**WHAT IS EXPECTED**
Look through the entries for the string "Open", and copy each line that holds it.

**PROVIDED RECORDS**
################
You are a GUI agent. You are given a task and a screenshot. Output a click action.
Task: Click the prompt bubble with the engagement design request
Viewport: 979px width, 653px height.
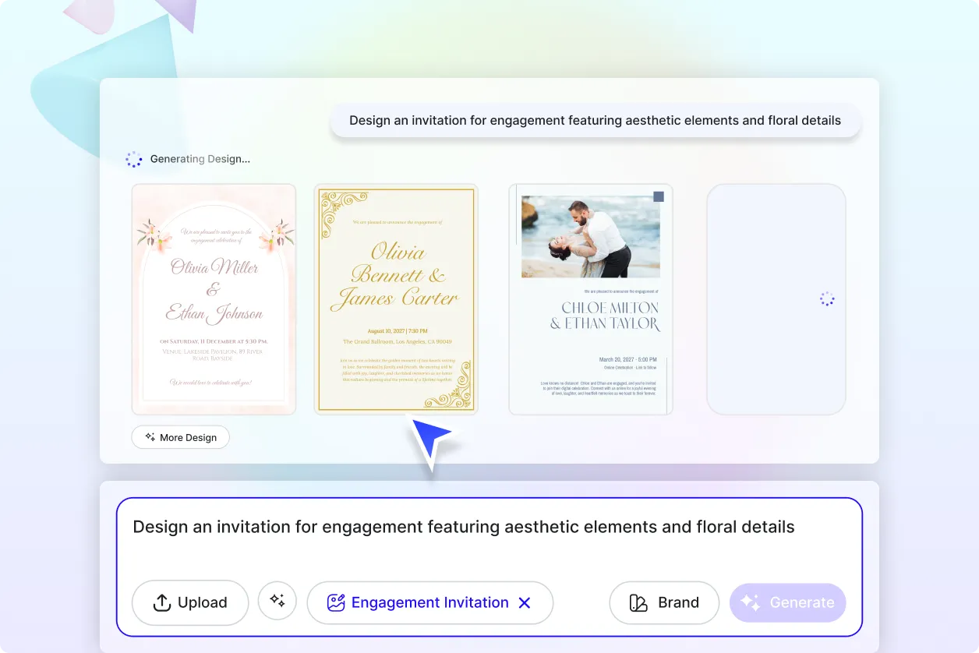coord(596,120)
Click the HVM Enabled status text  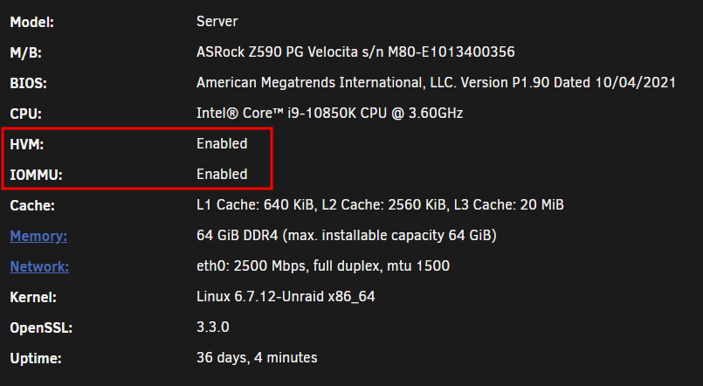[x=222, y=144]
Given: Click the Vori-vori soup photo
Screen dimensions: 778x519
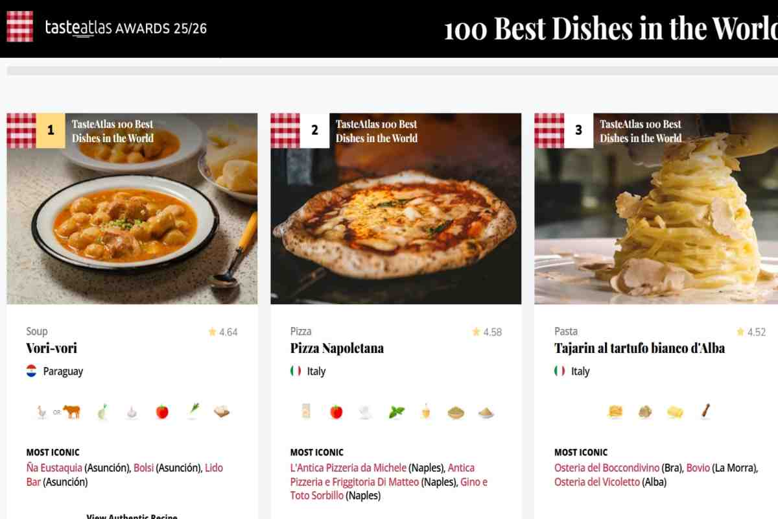Looking at the screenshot, I should (132, 209).
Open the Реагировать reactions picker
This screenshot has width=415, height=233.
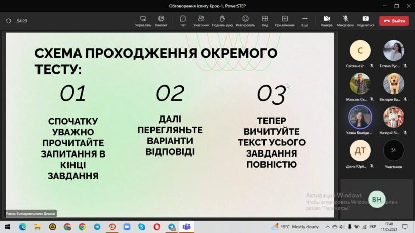245,20
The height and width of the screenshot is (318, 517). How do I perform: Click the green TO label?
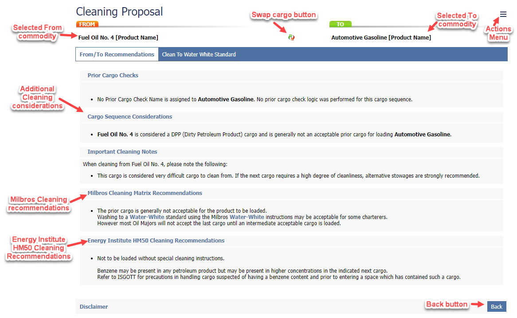340,24
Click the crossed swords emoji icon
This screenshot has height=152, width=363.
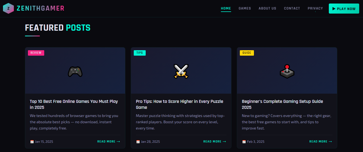point(181,72)
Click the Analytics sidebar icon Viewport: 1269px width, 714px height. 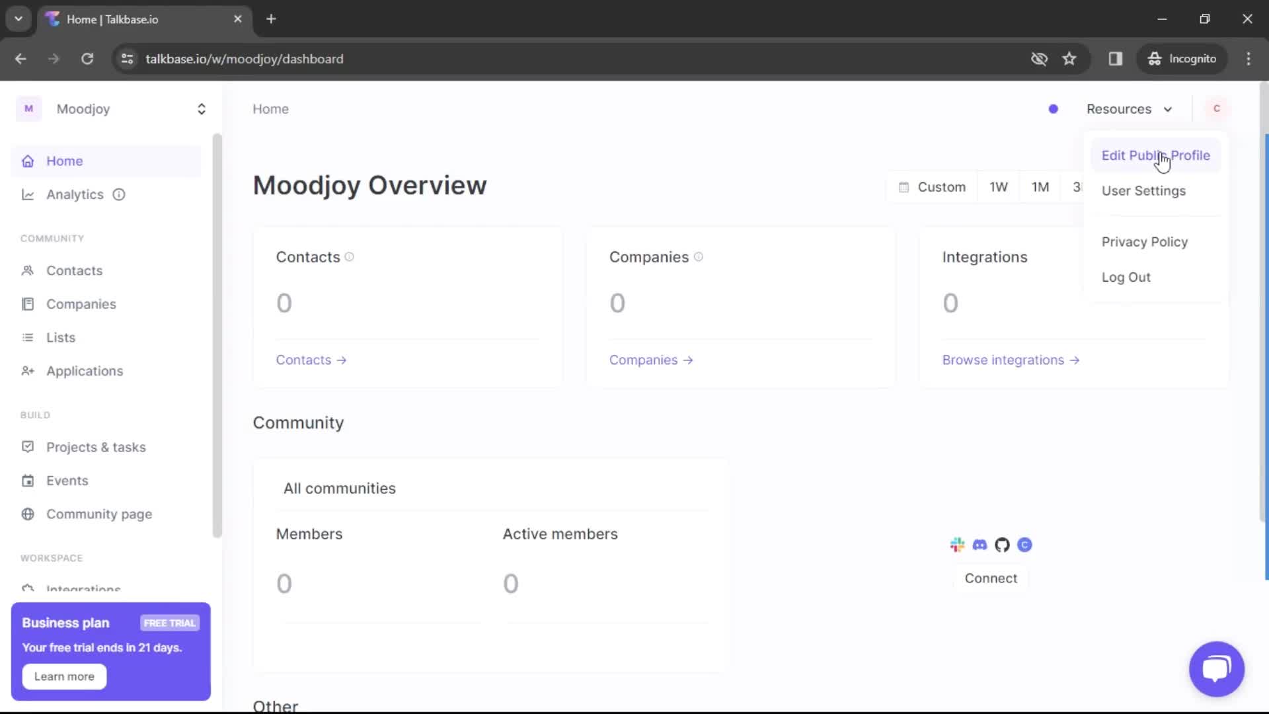pyautogui.click(x=28, y=194)
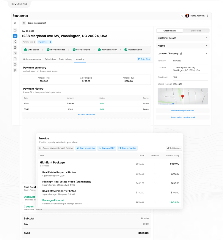The width and height of the screenshot is (223, 240).
Task: Click the Download PDF button
Action: (106, 148)
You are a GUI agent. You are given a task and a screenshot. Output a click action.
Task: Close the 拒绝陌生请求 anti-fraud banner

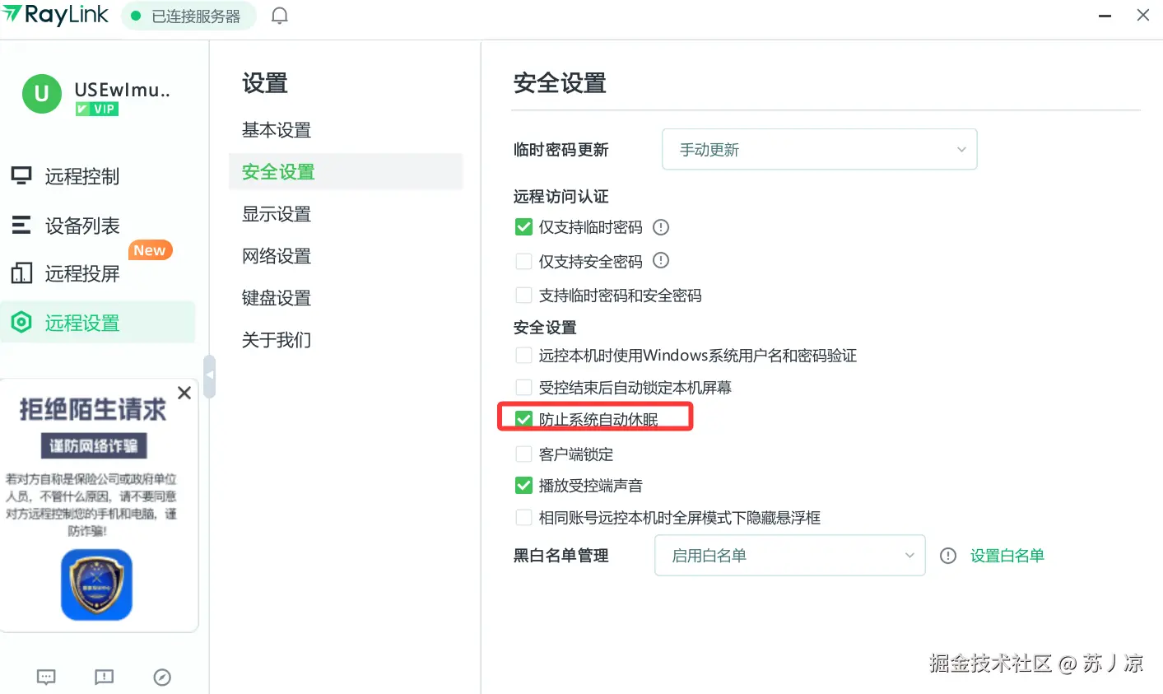(184, 393)
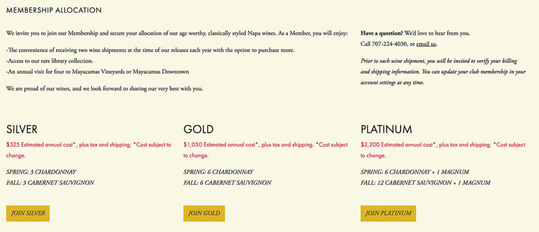Viewport: 539px width, 232px height.
Task: Click the italic billing and shipping note
Action: click(x=443, y=72)
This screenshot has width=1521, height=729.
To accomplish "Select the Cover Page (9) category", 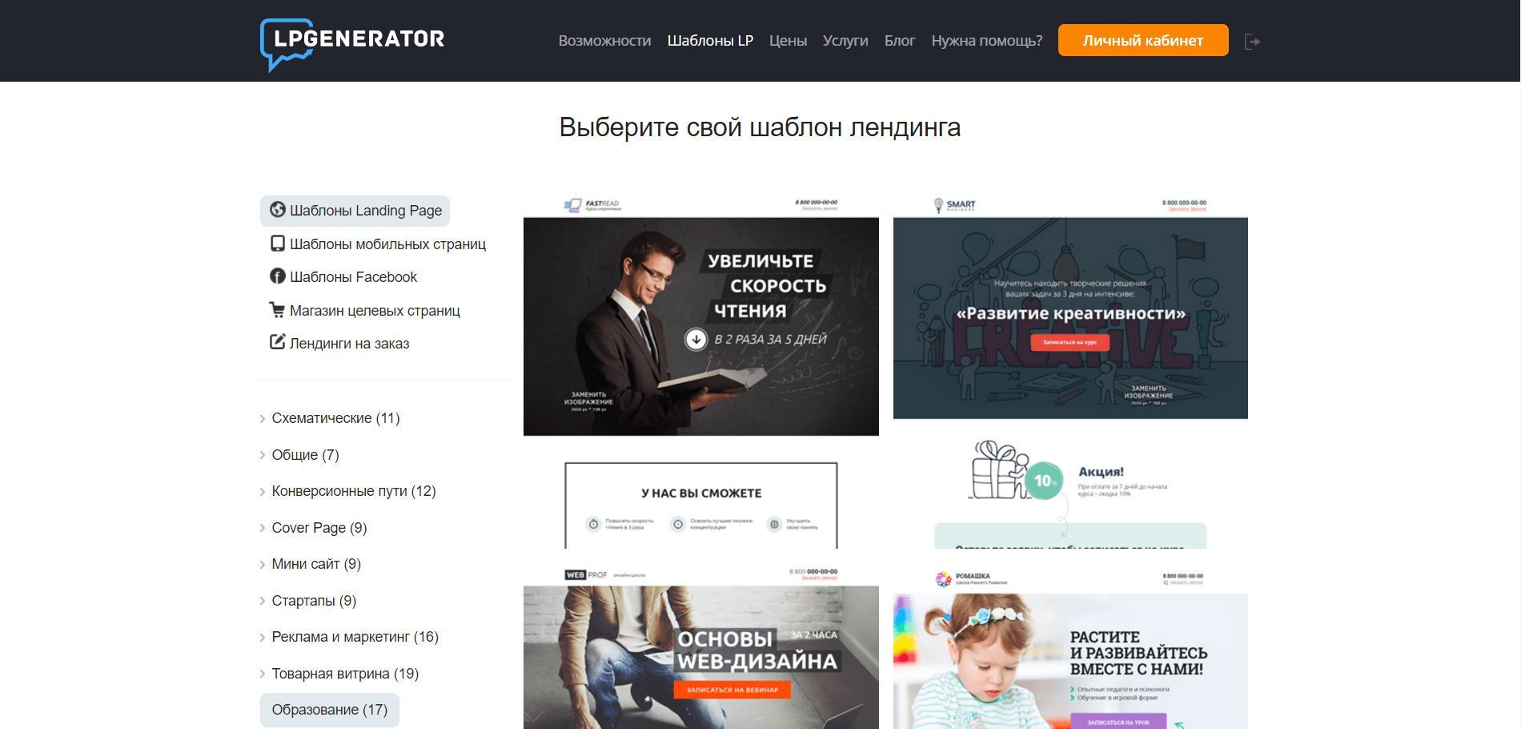I will (319, 528).
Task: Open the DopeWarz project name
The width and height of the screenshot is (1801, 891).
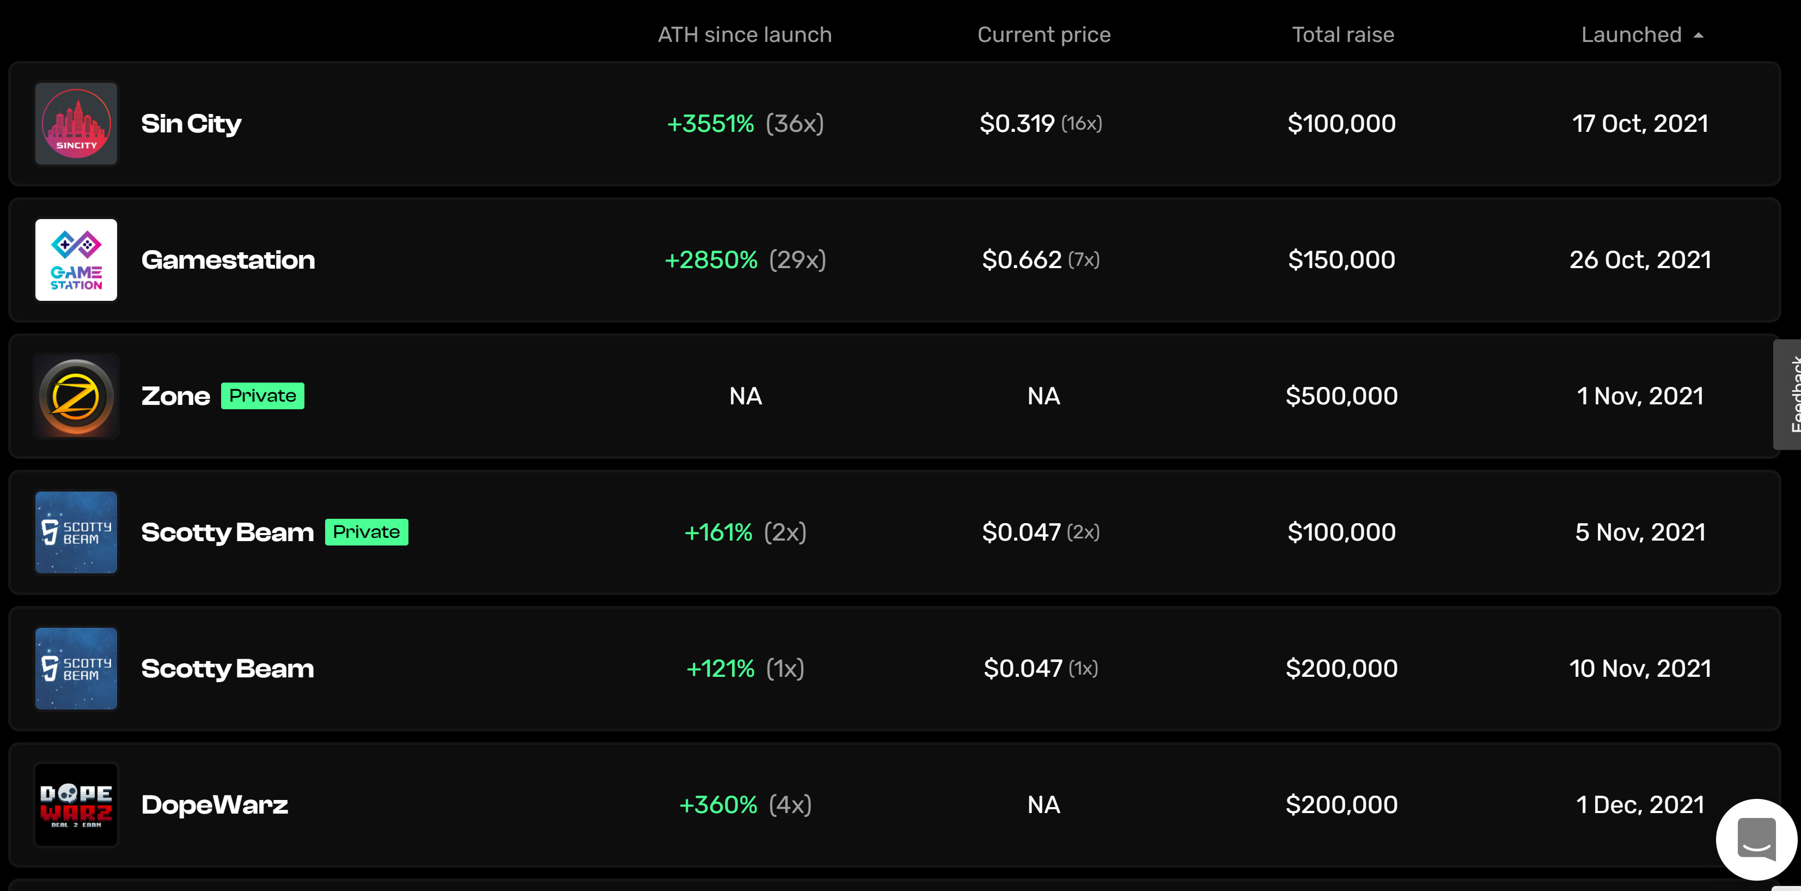Action: [215, 805]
################
**YOUR SOLUTION**
Open the Реагировать reactions picker
Task: Open the DopeWarz project name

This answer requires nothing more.